EXCERPTED TEXT
------------

Crafting Great Beer and Spirits
Whether you’re pulling up a barstool at your favorite local pub for that customary pint with friends or whetting your palate with a more sophisticated brew at a world-famous microbrewery and distillery, a cold beer or your favorite liquor on the rocks always has a place at the table.
From Ancient to Modern Processes
Since the dawn of human civilization, the same ingredients have come together to craft the flavorful, aromatic and unique beer styles we find throughout the world today. Grain, yeast and water have been used for centuries. The first records of brewing originate from ancient Mesopotamia, and date as far back at 6,000 B.C. in what is present-day Iraq and Egypt. Over thousands of years, the process of brewing has changed with the addition of hops and advancements in technology.
When it comes to crafting spirits, especially whisky, many of the same brewing processes are used in distillation. Whisky and beer may not seem similar in their final form, but the two are essentially comprised of the same ingredients — they just happen to be used in different ways: Fermentation of the wort to create beer, and distillation to create whisky.
Even though the art of brewing and distilling is ancient, improvements and creative ideas are still being made to further perfect the recipe. Industrial brewing is an energy-intensive process that requires both thermal and electrical energy to produce the ales, lagers, stouts and porters you see bottled on store shelves and poured into the glasses at your local pub.
The same methods of heating and cooling are also required for the manufacture of whisky and other spirits. The amount of energy expended varies greatly depending on the tools used, the efficiency of the brewing or distillation equipment, how the product is packaged and the size and age of the brewery or distillery.
For boiling, thermal energy is commonly expended through coal or natural gas, and is used primarily in the early process. However, electricity is often used in cooling, refrigeration, bottling and packaging. For breweries and distilleries, one of the primary equipment resources employed in both production and bottling are compressed air systems. It’s common to use compressed air for bottling both beer and spirits.
It takes a high amount of electrical horsepower to be converted into compressed air power. According to the average estimate, it takes between 7 and 8 HP of electrical power to produce just 1 HP of compressed air power.
Microbreweries simply don’t have the same profit margins as larger breweries, and that makes energy efficiency even more vital when creating a sustainable pint for their customers.
Implementing more efficient compressed air systems on the production line and in bottling plants can drastically reduce energy expenses when crafting microbrews or distilling malts and grains.

------------

SOURCE DATA

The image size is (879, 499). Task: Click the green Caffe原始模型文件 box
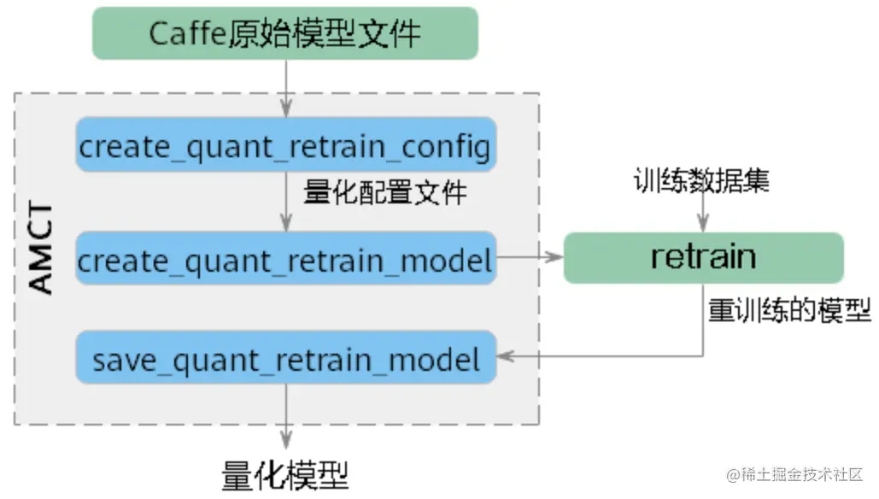284,33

------------

WHAT THIS TASK INVOLVES
In the beer and spirits text, how many horsepower of electrical power does it take to produce 1 HP of compressed air power?

REPLY TO THE EXERCISE
Between 7 and 8 HP, according to the average estimate.